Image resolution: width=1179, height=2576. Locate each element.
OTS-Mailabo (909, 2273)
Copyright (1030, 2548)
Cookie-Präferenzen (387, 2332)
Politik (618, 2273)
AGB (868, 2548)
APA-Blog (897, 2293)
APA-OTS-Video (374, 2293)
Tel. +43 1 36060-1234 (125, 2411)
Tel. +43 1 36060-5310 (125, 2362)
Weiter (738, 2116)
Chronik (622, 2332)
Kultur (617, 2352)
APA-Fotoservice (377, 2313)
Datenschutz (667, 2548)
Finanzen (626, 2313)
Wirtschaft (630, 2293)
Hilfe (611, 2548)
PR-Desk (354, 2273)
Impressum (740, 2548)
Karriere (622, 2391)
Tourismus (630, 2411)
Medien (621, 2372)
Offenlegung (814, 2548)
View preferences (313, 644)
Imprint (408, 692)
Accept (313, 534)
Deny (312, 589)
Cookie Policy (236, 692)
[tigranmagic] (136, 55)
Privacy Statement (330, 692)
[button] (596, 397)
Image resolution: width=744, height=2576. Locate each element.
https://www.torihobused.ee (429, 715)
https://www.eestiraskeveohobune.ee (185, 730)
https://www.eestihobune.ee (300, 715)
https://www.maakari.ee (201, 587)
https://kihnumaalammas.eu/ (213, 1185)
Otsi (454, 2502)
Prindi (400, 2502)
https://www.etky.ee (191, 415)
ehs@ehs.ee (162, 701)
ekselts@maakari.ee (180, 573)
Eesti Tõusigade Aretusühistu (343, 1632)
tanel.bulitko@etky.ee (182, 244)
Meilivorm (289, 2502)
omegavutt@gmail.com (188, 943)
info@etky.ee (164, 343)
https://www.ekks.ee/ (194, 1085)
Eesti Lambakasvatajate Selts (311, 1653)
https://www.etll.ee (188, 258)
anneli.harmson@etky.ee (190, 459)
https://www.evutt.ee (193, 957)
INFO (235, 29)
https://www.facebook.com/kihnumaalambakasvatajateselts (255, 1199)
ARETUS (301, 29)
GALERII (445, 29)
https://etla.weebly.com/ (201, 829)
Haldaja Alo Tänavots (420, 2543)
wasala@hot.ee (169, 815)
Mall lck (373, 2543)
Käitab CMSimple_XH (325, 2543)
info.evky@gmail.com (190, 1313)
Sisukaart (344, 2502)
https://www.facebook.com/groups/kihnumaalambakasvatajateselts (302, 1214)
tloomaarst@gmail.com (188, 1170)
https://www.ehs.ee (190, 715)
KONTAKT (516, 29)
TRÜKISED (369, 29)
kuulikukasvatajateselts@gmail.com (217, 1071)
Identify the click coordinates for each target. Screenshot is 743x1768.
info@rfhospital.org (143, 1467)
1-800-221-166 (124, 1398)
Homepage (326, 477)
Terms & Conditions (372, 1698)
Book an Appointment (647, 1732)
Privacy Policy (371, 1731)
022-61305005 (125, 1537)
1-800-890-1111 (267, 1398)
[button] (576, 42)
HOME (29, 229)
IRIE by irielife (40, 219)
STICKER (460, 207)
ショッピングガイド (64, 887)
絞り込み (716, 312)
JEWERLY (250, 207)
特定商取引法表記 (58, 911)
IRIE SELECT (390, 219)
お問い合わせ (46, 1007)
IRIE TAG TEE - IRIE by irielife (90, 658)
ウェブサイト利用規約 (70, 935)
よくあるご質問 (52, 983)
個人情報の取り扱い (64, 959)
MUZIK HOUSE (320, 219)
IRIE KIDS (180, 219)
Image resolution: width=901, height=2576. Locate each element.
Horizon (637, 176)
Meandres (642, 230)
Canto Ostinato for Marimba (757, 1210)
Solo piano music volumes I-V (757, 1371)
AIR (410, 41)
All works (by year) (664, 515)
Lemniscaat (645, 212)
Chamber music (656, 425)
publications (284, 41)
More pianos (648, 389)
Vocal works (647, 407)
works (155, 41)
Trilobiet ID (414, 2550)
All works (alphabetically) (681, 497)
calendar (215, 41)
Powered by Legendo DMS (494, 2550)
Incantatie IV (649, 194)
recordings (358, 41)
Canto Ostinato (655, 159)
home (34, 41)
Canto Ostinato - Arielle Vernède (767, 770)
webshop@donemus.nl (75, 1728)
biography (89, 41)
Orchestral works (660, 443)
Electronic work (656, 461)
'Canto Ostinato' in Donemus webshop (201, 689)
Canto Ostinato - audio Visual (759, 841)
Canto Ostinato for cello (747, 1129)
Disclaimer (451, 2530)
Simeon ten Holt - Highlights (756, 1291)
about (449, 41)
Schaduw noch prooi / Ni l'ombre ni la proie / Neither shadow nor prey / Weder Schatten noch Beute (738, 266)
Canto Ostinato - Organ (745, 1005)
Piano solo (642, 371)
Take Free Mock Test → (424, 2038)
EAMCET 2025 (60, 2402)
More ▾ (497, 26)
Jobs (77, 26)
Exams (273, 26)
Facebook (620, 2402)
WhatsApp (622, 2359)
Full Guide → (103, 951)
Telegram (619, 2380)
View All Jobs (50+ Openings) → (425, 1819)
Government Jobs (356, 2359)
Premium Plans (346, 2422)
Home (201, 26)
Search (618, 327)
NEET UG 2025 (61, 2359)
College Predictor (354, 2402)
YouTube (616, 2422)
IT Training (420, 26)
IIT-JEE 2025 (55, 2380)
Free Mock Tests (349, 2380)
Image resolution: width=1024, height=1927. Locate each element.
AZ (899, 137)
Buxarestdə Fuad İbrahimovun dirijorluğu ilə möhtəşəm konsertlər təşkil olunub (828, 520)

--------------------------------

→ **EXERCISE PROMPT**
Begin at the line in the data that contains "APA-Fotoservice (377, 2313)" and stop after the line that contains "https://kihnumaalammas.eu/ (213, 1185)", and write out every line in that span again, requests included. Multiply each coordinate in the answers by 1.55 and round it to a whole number, with halves rounded up.

→ **CORRECT ANSWER**
APA-Fotoservice (584, 3585)
Datenschutz (1034, 3949)
Finanzen (970, 3585)
Wirtschaft (977, 3554)
Hilfe (947, 3949)
PR-Desk (549, 3523)
Impressum (1147, 3949)
Karriere (964, 3706)
Tourismus (977, 3737)
Medien (963, 3677)
Offenlegung (1262, 3949)
View preferences (485, 998)
Imprint (632, 1073)
Accept (485, 828)
Deny (484, 913)
Cookie Policy (366, 1073)
[tigranmagic] (211, 85)
Privacy Statement (512, 1073)
[button] (924, 615)
Image resolution: width=744, height=2576. Locate each element.
https://www.torihobused.ee (665, 1108)
https://www.eestiraskeveohobune.ee (287, 1132)
https://www.eestihobune.ee (465, 1108)
https://www.maakari.ee (312, 910)
https://kihnumaalammas.eu/ (330, 1837)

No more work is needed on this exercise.